Work instructions. Could you change "column header" to "column title" wherever it occurs in the lines below and write all the lines out again with nothing else altered?

----- Exercise materials

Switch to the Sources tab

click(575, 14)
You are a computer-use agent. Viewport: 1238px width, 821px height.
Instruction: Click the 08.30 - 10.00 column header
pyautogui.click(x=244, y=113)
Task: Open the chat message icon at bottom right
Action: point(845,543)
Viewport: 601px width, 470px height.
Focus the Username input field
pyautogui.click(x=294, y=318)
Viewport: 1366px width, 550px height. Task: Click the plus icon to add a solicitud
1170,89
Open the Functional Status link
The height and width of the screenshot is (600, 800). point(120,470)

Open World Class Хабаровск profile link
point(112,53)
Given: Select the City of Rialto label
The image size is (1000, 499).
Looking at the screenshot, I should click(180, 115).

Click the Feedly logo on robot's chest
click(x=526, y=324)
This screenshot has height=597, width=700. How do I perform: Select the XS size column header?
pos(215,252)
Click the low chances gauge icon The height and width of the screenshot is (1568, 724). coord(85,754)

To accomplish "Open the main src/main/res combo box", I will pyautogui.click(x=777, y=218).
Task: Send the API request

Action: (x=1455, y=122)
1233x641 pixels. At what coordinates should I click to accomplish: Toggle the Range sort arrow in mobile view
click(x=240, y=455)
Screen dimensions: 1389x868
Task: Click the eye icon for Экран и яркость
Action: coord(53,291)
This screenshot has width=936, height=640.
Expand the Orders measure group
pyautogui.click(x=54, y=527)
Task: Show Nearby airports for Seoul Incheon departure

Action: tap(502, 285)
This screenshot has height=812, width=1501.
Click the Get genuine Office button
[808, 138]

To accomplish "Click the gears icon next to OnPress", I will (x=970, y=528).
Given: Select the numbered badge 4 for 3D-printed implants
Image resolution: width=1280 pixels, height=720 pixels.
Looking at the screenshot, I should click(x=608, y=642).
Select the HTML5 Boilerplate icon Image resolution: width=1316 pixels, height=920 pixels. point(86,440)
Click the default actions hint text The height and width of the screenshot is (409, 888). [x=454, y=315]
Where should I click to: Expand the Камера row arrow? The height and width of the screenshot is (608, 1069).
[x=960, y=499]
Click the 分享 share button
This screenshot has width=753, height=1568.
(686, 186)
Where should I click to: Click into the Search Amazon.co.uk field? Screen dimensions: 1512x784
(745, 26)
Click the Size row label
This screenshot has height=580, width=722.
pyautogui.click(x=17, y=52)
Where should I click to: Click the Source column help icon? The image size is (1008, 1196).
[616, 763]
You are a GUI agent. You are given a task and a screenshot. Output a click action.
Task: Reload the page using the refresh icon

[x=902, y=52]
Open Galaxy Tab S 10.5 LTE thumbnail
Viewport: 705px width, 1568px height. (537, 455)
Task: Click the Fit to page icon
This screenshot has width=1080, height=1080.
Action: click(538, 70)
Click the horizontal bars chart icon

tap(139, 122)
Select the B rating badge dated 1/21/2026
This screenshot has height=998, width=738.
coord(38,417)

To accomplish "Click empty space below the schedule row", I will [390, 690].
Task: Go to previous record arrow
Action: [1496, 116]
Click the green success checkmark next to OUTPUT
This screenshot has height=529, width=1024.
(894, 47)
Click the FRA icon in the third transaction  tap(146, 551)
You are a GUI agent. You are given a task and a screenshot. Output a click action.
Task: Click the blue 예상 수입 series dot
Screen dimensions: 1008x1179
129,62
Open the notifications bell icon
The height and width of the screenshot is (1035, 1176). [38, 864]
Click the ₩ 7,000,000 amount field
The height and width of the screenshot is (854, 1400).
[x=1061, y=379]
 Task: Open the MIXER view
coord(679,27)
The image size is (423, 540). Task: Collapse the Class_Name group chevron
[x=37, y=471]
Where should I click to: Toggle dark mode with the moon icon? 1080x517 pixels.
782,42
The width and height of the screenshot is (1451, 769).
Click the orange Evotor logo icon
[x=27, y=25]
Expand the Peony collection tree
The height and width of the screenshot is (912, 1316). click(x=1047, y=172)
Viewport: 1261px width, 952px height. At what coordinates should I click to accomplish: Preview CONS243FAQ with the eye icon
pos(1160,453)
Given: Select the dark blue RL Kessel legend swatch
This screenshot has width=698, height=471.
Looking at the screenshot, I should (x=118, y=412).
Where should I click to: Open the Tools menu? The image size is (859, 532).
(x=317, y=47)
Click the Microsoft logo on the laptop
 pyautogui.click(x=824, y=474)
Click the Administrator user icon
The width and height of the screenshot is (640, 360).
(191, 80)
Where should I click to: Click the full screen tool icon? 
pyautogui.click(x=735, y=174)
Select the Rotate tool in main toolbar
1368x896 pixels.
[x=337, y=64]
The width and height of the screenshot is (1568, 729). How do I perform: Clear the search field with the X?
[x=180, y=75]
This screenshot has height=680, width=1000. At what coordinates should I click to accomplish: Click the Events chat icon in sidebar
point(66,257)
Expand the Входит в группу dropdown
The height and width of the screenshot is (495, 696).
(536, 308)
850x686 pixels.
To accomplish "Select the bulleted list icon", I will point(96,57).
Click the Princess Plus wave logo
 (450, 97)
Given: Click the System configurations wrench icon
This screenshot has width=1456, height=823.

----------

The solution.
Switch to the Sources tab

click(575, 14)
You are a computer-use agent. Viewport: 1238px width, 821px height.
Instruction: Click the 08.30 - 10.00 column title
pyautogui.click(x=244, y=113)
Task: Open the chat message icon at bottom right
Action: point(845,543)
Viewport: 601px width, 470px height.
Focus the Username input field
pyautogui.click(x=294, y=318)
Viewport: 1366px width, 550px height. Task: Click the plus icon to add a solicitud
1170,89
Open the Functional Status link
The height and width of the screenshot is (600, 800). point(120,470)

Open World Class Хабаровск profile link
point(112,53)
Given: Select the City of Rialto label
The image size is (1000, 499).
Looking at the screenshot, I should click(180, 115).

Click the Feedly logo on robot's chest
click(x=526, y=324)
This screenshot has height=597, width=700. How do I perform: Select the XS size column title?
pos(215,252)
Click the low chances gauge icon The height and width of the screenshot is (1568, 724). coord(85,754)

To accomplish "Open the main src/main/res combo box", I will pyautogui.click(x=777, y=218).
Task: Send the API request

Action: (x=1455, y=122)
1233x641 pixels. At what coordinates should I click to accomplish: Toggle the Range sort arrow in mobile view
click(x=240, y=455)
Screen dimensions: 1389x868
Task: Click the eye icon for Экран и яркость
Action: coord(53,291)
This screenshot has width=936, height=640.
Expand the Orders measure group
pyautogui.click(x=54, y=527)
Task: Show Nearby airports for Seoul Incheon departure

Action: tap(502, 285)
This screenshot has height=812, width=1501.
Click the Get genuine Office button
[808, 138]

To accomplish "Click the gears icon next to OnPress", I will (x=970, y=528).
Given: Select the numbered badge 4 for 3D-printed implants
Image resolution: width=1280 pixels, height=720 pixels.
Looking at the screenshot, I should click(x=608, y=642).
Select the HTML5 Boilerplate icon Image resolution: width=1316 pixels, height=920 pixels. point(86,440)
Click the default actions hint text The height and width of the screenshot is (409, 888). [x=454, y=315]
Where should I click to: Expand the Камера row arrow? The height and width of the screenshot is (608, 1069).
[x=960, y=499]
Click the 分享 share button
This screenshot has width=753, height=1568.
(686, 186)
Where should I click to: Click into the Search Amazon.co.uk field? Screen dimensions: 1512x784
(745, 26)
Click the Size row label
This screenshot has height=580, width=722.
pyautogui.click(x=17, y=52)
Where should I click to: Click the Source column help icon? The image size is (1008, 1196).
[616, 763]
You are a GUI agent. You are given a task and a screenshot. Output a click action.
Task: Reload the page using the refresh icon

[x=902, y=52]
Open Galaxy Tab S 10.5 LTE thumbnail
Viewport: 705px width, 1568px height. (537, 455)
Task: Click the Fit to page icon
This screenshot has width=1080, height=1080.
Action: click(538, 70)
Click the horizontal bars chart icon

tap(139, 122)
Select the B rating badge dated 1/21/2026
This screenshot has height=998, width=738.
coord(38,417)

To accomplish "Click empty space below the schedule row", I will [390, 690].
Task: Go to previous record arrow
Action: [1496, 116]
Click the green success checkmark next to OUTPUT
This screenshot has height=529, width=1024.
(894, 47)
Click the FRA icon in the third transaction  tap(146, 551)
You are a GUI agent. You are given a task and a screenshot. Output a click action.
Task: Click the blue 예상 수입 series dot
Screen dimensions: 1008x1179
129,62
Open the notifications bell icon
The height and width of the screenshot is (1035, 1176). [38, 864]
Click the ₩ 7,000,000 amount field
The height and width of the screenshot is (854, 1400).
[x=1061, y=379]
 Task: Open the MIXER view
coord(679,27)
The image size is (423, 540). Task: Collapse the Class_Name group chevron
[x=37, y=471]
Where should I click to: Toggle dark mode with the moon icon? 1080x517 pixels.
782,42
The width and height of the screenshot is (1451, 769).
Click the orange Evotor logo icon
[x=27, y=25]
Expand the Peony collection tree
The height and width of the screenshot is (912, 1316). click(x=1047, y=172)
Viewport: 1261px width, 952px height. At what coordinates should I click to accomplish: Preview CONS243FAQ with the eye icon
pos(1160,453)
Given: Select the dark blue RL Kessel legend swatch
This screenshot has width=698, height=471.
Looking at the screenshot, I should (x=118, y=412).
Where should I click to: Open the Tools menu? The image size is (859, 532).
(x=317, y=47)
Click the Microsoft logo on the laptop
 pyautogui.click(x=824, y=474)
Click the Administrator user icon
The width and height of the screenshot is (640, 360).
(191, 80)
Where should I click to: Click the full screen tool icon? 
pyautogui.click(x=735, y=174)
Select the Rotate tool in main toolbar
1368x896 pixels.
[x=337, y=64]
The width and height of the screenshot is (1568, 729). How do I perform: Clear the search field with the X?
[x=180, y=75]
This screenshot has height=680, width=1000. At what coordinates should I click to accomplish: Click the Events chat icon in sidebar
point(66,257)
Expand the Входит в группу dropdown
The height and width of the screenshot is (495, 696).
(536, 308)
850x686 pixels.
To accomplish "Select the bulleted list icon", I will point(96,57).
Click the Princess Plus wave logo
 (450, 97)
Given: Click the System configurations wrench icon
This screenshot has width=1456, height=823.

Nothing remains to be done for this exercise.